Step 2: Download the base model

make model

Pulls Qwen3-0.6B (~1.2 GB) from Hugging Face into your cache. No account needed. Done when it prints model ready.

Step 3: Generate synthetic training data

make data
make sanity

make data writes data/train.jsonl, valid.jsonl, and test.jsonl (default 800/100/100). The generator invents clean records, corrupts them like real messy master data, then labels each pair with the same deterministic algorithm the runtime uses later.

make sanity should report 100% field accuracy on the test split. That is the answer key checking itself, not a model score yet.

Want more examples? make data N=2000.

Step 4: Score the model before training

Terminal 1:

make baseline-serve

Wait for listening on http://127.0.0.1:8080. First run downloads ~600 MB.

Terminal 2 (same project folder):

make baseline

Note the field accuracy line. That is your before number. Stop the server in Terminal 1 with Ctrl+C before training.
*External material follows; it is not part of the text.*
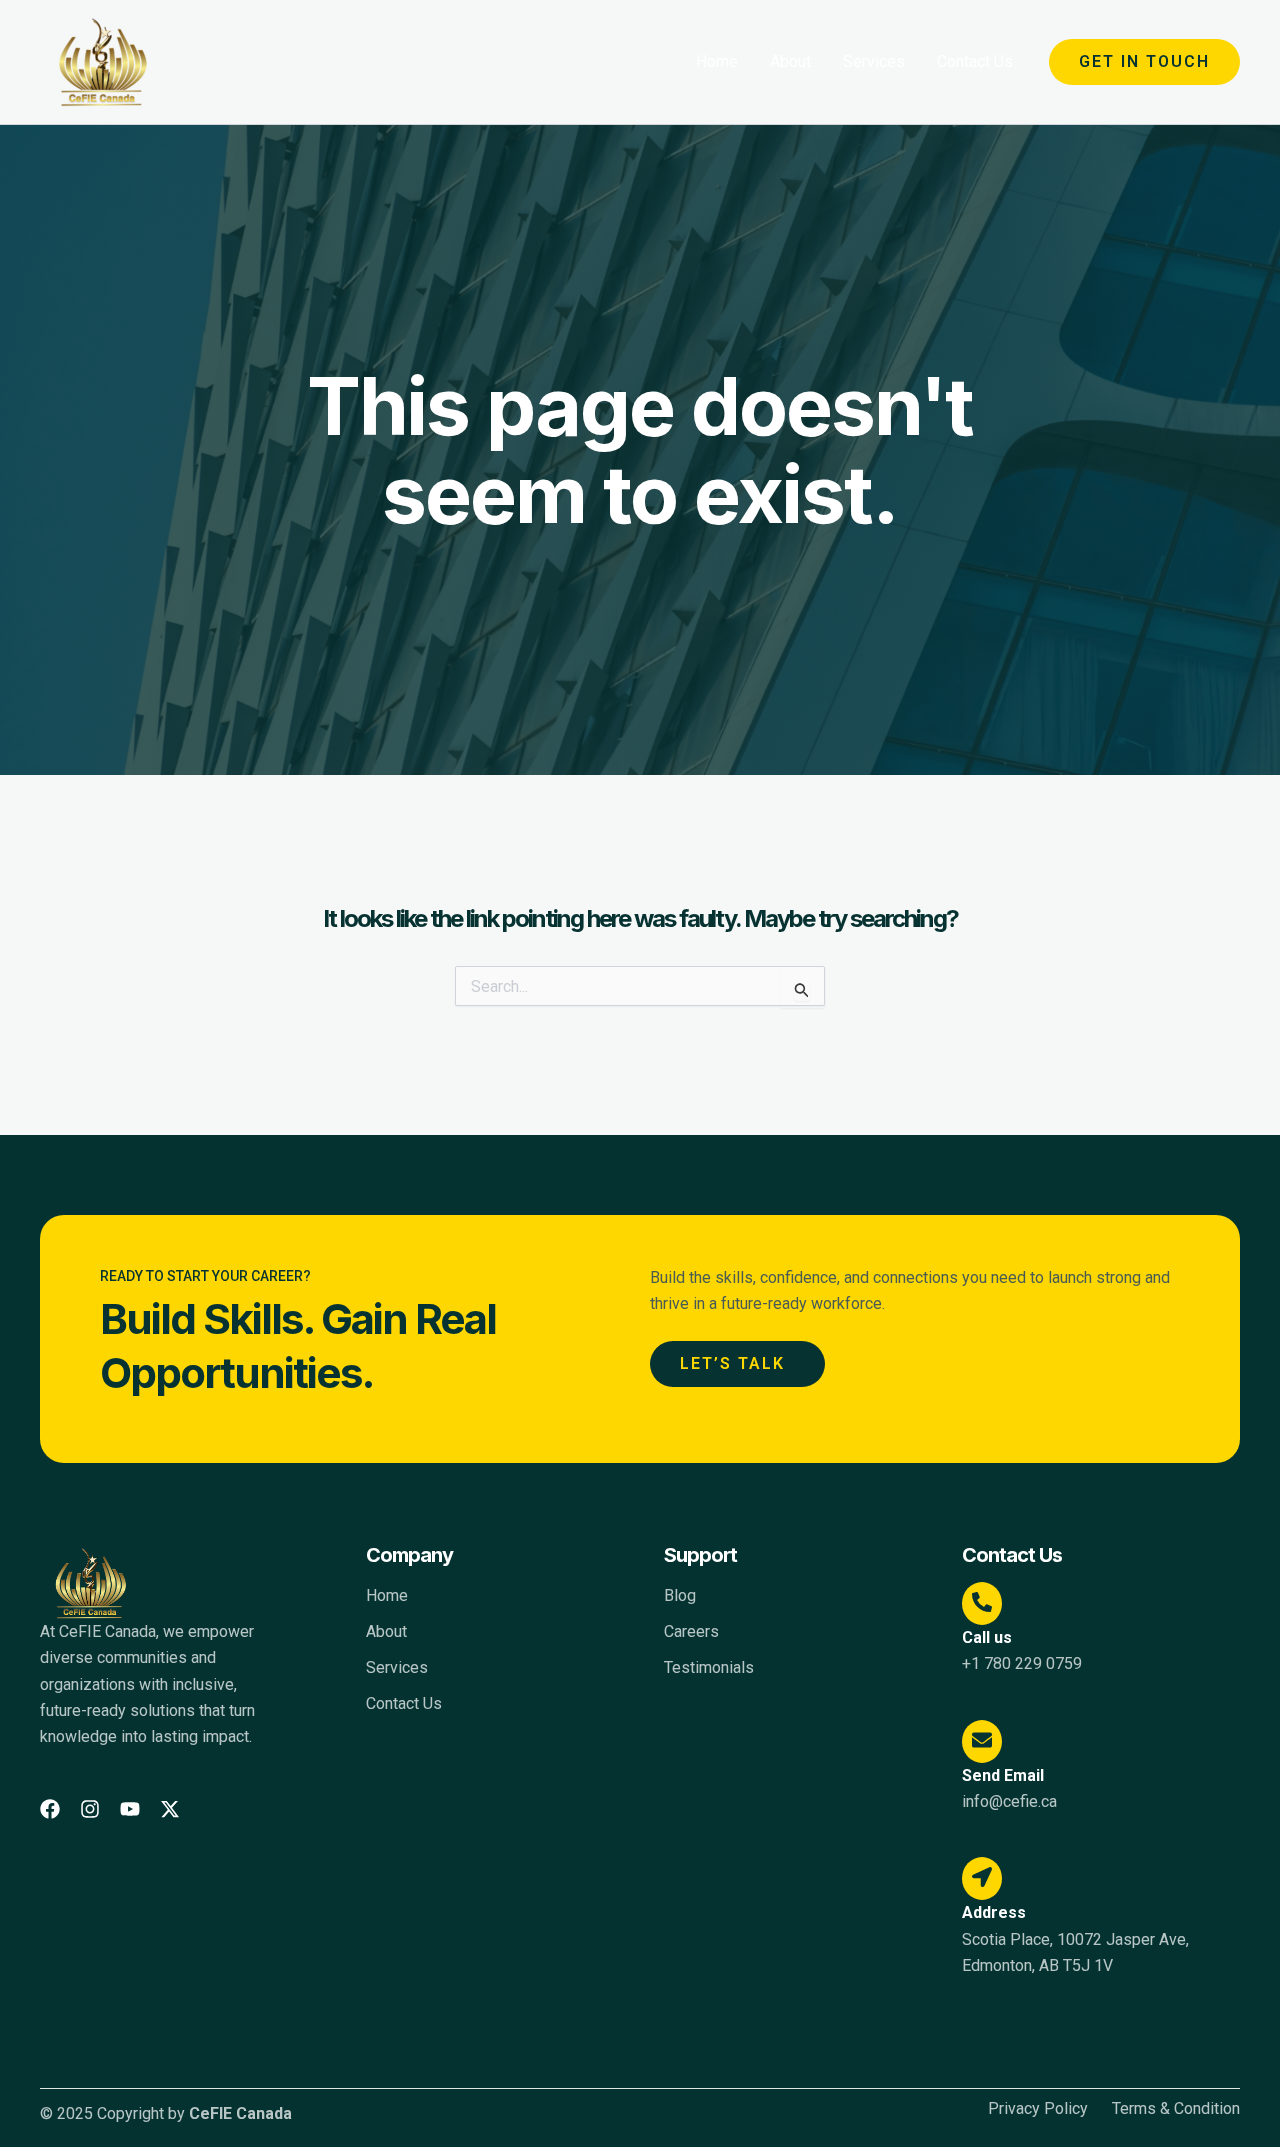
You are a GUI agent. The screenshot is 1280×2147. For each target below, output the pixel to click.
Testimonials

Step 5: Fine-tune with MLX LoRA

make train

Loss should trend down over a few minutes. Output lands in adapters/. If the Mac runs out of memory, close browser tabs and retry with make train BATCH=2.

Step 6: Fuse and export to GGUF

make fuse
make gguf

If make gguf cannot find llama.cpp sources:

cd .. && git clone https://github.com/ggml-org/llama.cpp && cd Local-SLM-Data-Cleaner

You should see qwen3-0.6b-cleaner-q8_0.gguf (~600 MB) when ls *.gguf runs clean.

Step 7: Serve, evaluate, and demo

Terminal 1:

make serve

Terminal 2:

make eval
make demo

make eval should beat your Step 4 baseline on field accuracy. make demo sends one messy JSON record through the server and prints cleaned output plus a changes audit list.

Pro tip: Steps that call make baseline-serve, make serve, or make eval need two Terminal windows. The server holds port 8080 until you Ctrl+C it. If the port is busy, use make serve PORT=8081 and make eval PORT=8081.

Cleanup

# stop the model server in Terminal 1 with Ctrl+C
# optional: remove cloned llama.cpp sibling if you only needed it for gguf

If it breaks: Cannot reach the model server means the serve step is not listening yet. Address already in use means an old server is still on 8080. Training killed mid-run? Re-open Terminal, cd back into the repo, and continue; finished downloads and data/ files are still there. Full troubleshooting lives in the project README.